WHAT TO PRODUCE:
Find "Viewport: 1316px width, 897px height." in the entries below; copy that line through the last, exactly, with no pictures.

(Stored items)
○ ○ ○

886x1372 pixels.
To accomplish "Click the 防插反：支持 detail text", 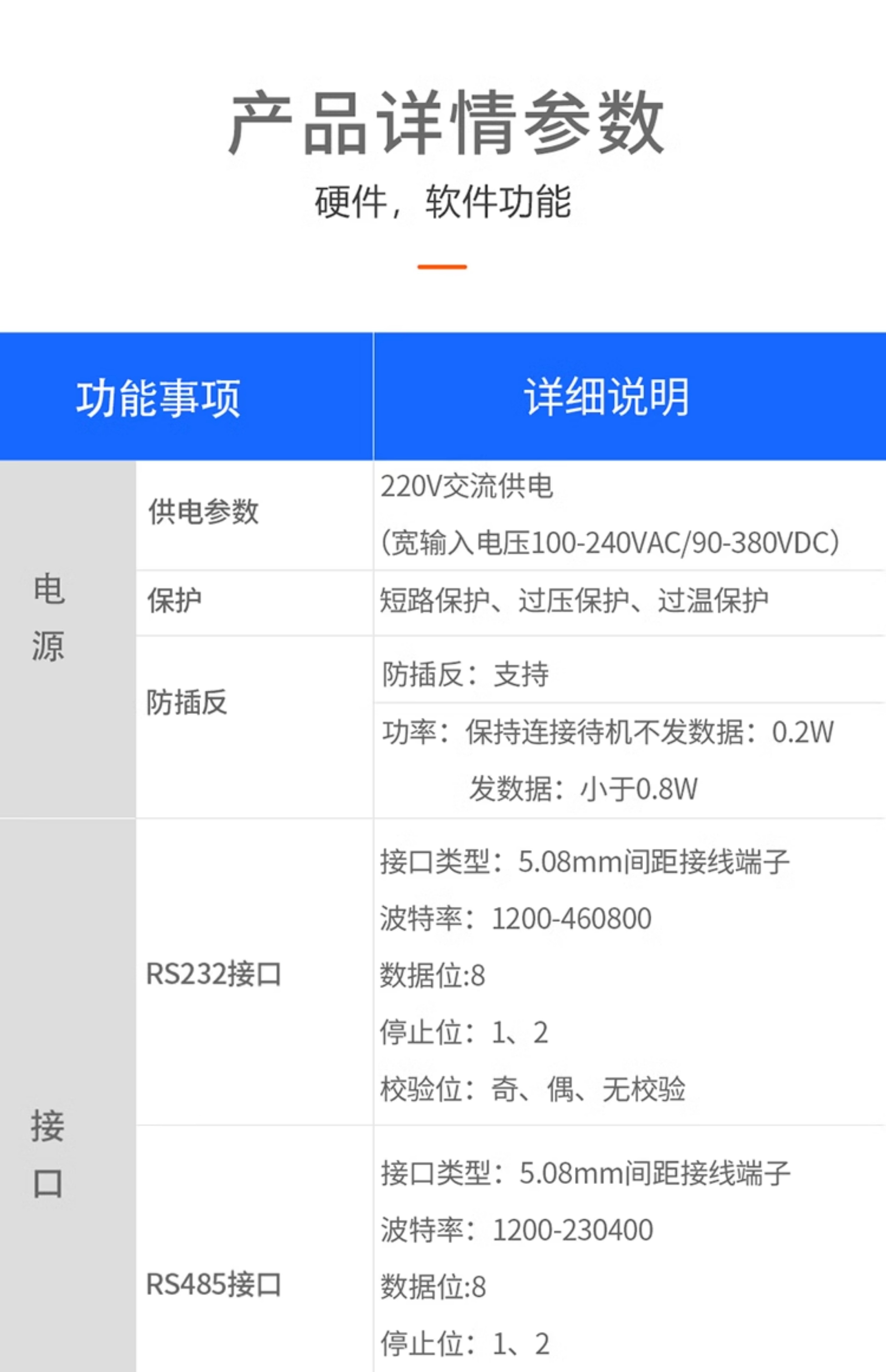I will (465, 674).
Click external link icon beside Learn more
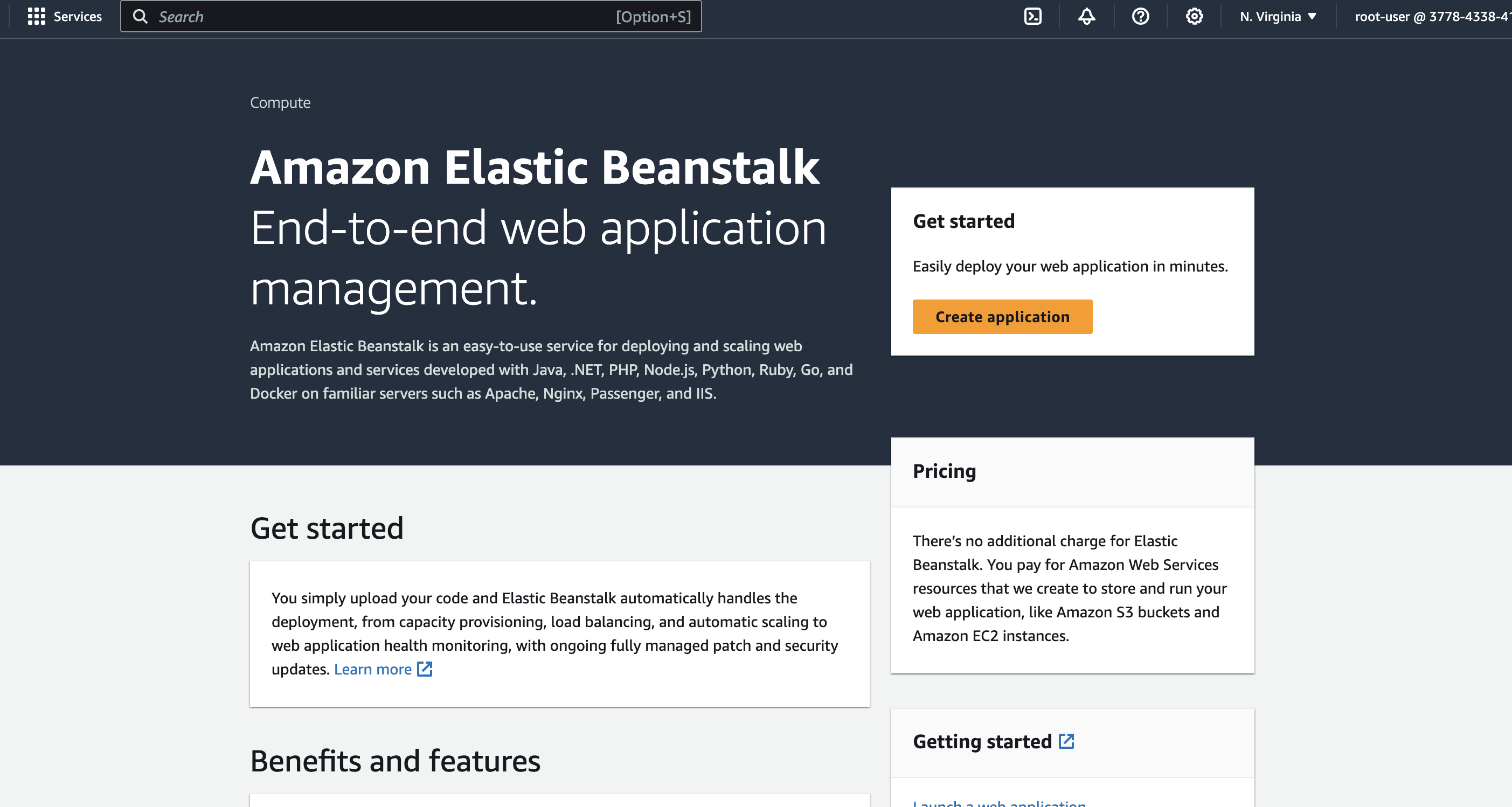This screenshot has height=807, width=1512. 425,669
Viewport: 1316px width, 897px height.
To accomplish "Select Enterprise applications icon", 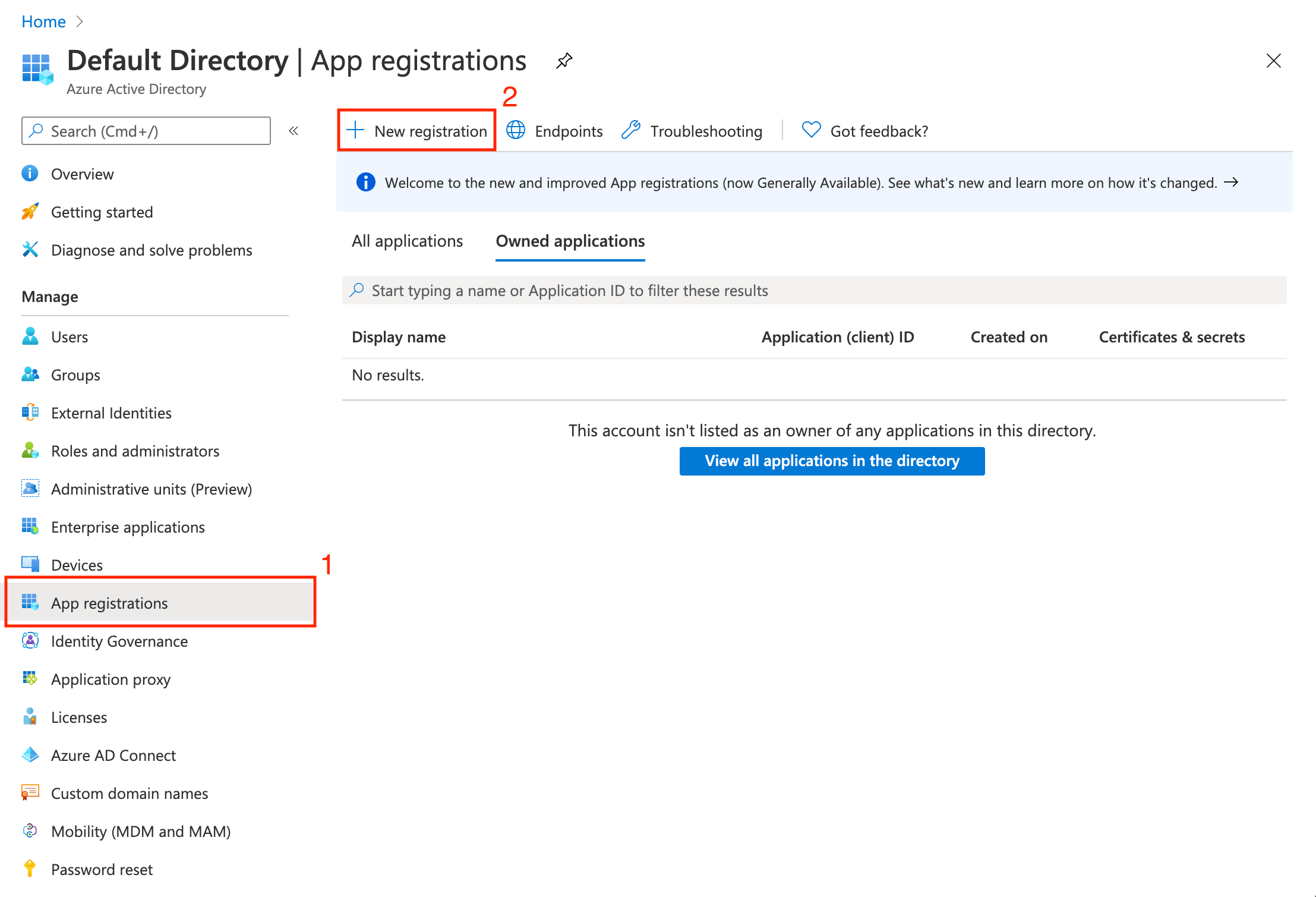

○ ○ ○

WRITTEN SOLUTION:
Viewport: 1316px width, 897px height.
To accomplish "Select Enterprise applications icon", 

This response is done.